Texte de lecture -
══════════════════════════════

Est-ce compliqué pour toi de faire à la fois gore et poétique ?
Bruno Bessadi : Je ne me pose pas la question. J'aime faire du gore tout court, j'adore vraiment la réaction des personnes un peu sensibles. Ça m'amuse beaucoup en fait ! J'utilise très peu de masse de noir dans mes dessins, c'est peut être ça qui fait que mon gore reste frais et fun ? :)

Qu'est-ce qui pose le plus de difficulté dans un scénario pareil ?
Bruno Bessadi : Houlà ! Le nombre de cases par planches ? Sinon les difficultés propres à n'importe quel autre album : trouver de la documentation pour les décors, les costumes... S’il y avait beaucoup de difficultés dans ce scénar, je ne l'aurais pas accepté.

Combien de temps mets-tu pour faire un album (ou une planche) ?
Bruno Bessadi : Certains vont rire ! Les premiers, on a mis plus de 2 ans par tome ! J'ai fait le tome 5 en 11 mois, et j'essaie de faire 4/5 pages par mois. Je suis un peu laborieux et je mets aussi pas mal de détails.

Travailles-tu dans une ambiance particulière ?
Bruno Bessadi : Je travaille au Zarmatelier (visitez http://zarmatelier.over-blog.com pour vous donnez une idée de l'ambiance et de qui y travaille). On travaille beaucoup et on rigole bien, et des fois c'est l'inverse ! On s'entraide pour les petits soucis techniques aussi, c'est chouette !

Au terme des 6 tomes prévus, as-tu envie de rempiler aux côtés de Jean-David ? Pourquoi ?
Bruno Bessadi : Pourquoi pas, si le projet me botte ! Rebosser avec Morvan serait un peu la facilité, quelque part : notre collaboration roule, on se connait bien. Aller voir ailleurs c'est chouette aussi : tout est nouveau on découvre des qualités, des défauts et des différences, comme quand on a une nouvelle petite amie !

Sinon, des envies de collaborations particulières ?
Bruno Bessadi : En tant que lecteur, bosser avec Serge Letendre ! Ses scénars sont sensibles et très humains. Van Hamme aussi, car certains scénar de Thorgal m'ont sincèrement marqués !

══════════════════════════════

Données fournies -

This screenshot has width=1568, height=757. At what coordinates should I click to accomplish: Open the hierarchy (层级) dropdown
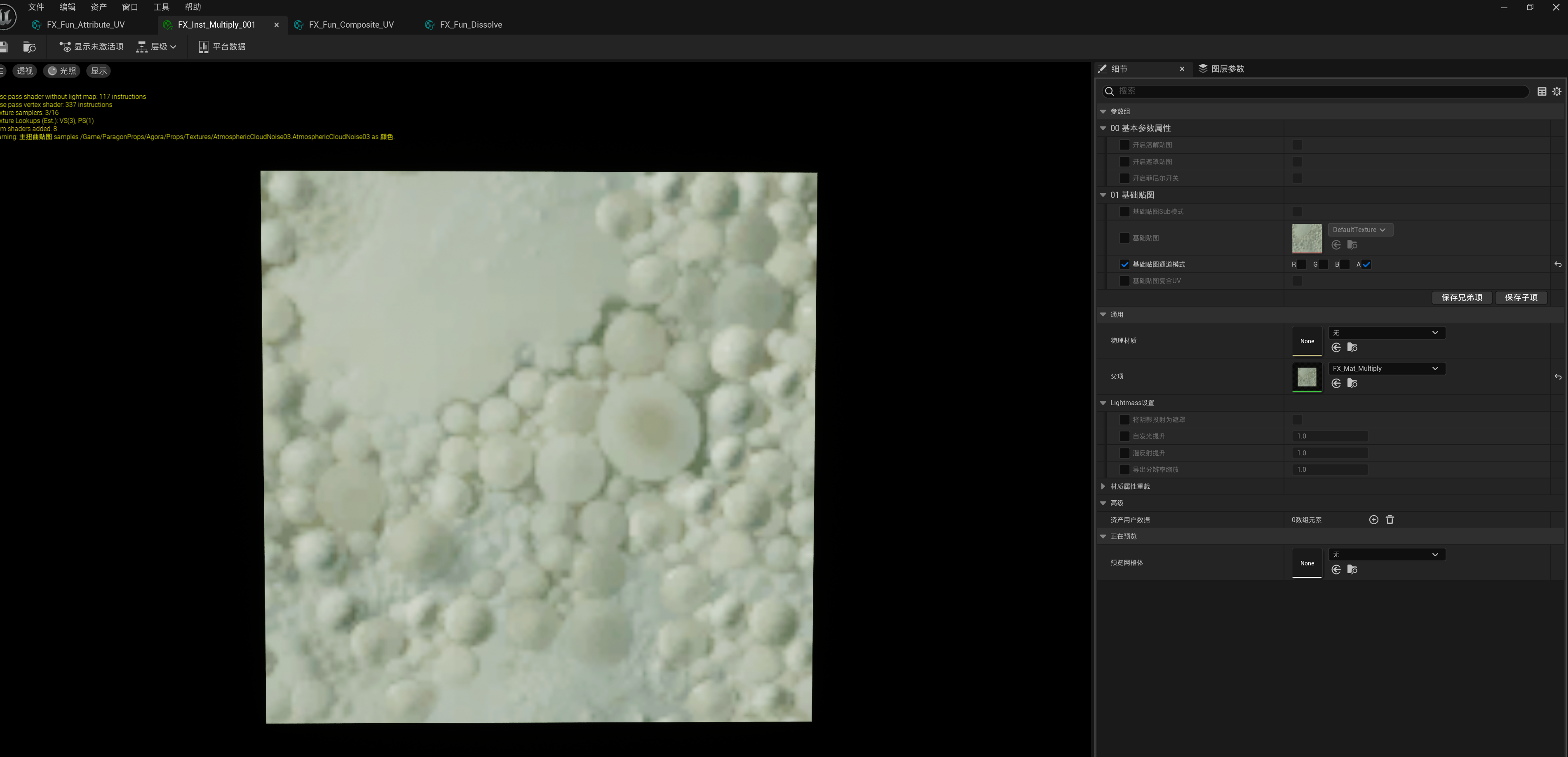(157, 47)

══════════════════════════════

Travail à faire - Poursuivez l'entretien avec Bruno Bessadi à la suite de sa dernière réponse.

Résultat de l'exercice -
Si tu avais une gomme magique, pour retoucher quoique ce soit après coup, l'utiliserais-tu et sur quoi ?
Bruno Bessadi : HAHAHA ! Sur pas mal de planches et particulièrement sur les joues et les yeux de Zorn et Dirna, trop gros, trop ronds !

Comment se déroule le relai avec Christian Lerolle qui réalise la colorisation ? Es-ce toi ou JD qui le « pilote » ou est-il relativement autonome ?
Bruno Bessadi : Christian Lerolle est autonome. Si c'est pour lui dire tout ce qu'il doit faire, autant faire ses couleurs moi-même. Je le « pilote » de temps en temps, sur des détails.

Quels sont tes (autres) projets en cours et à venir ?
Bruno Bessadi : Deux collectifs avec Morvan dont un sur la guerre 14/18 pour novembre 2008, chez Delcourt. Un autre avec Christophe Alliel, chez Soleil.

Notre petit doigt nous a dit que tu appréciais les loups-garous. Un projet dans le genre est toujours d'actualité ? Tu fais quoi à la prochaine pleine lune ?
Bruno Bessadi : OUI ! Une adaptation de roman, sous mon initiative, avec Dominique Latil, chez Soleil. Ça n'est pas signé pour cause de droits, mais cela ne devrait pas trop tarder, selon eux. Ce sera l’histoire d’un agent secret anglais, loup-garou en plein cœur de la seconde guerre mondiale ! On verra donc…

Si tu étais un bédien, quelles seraient les BD que tu aimerais faire découvrir aux terriens ?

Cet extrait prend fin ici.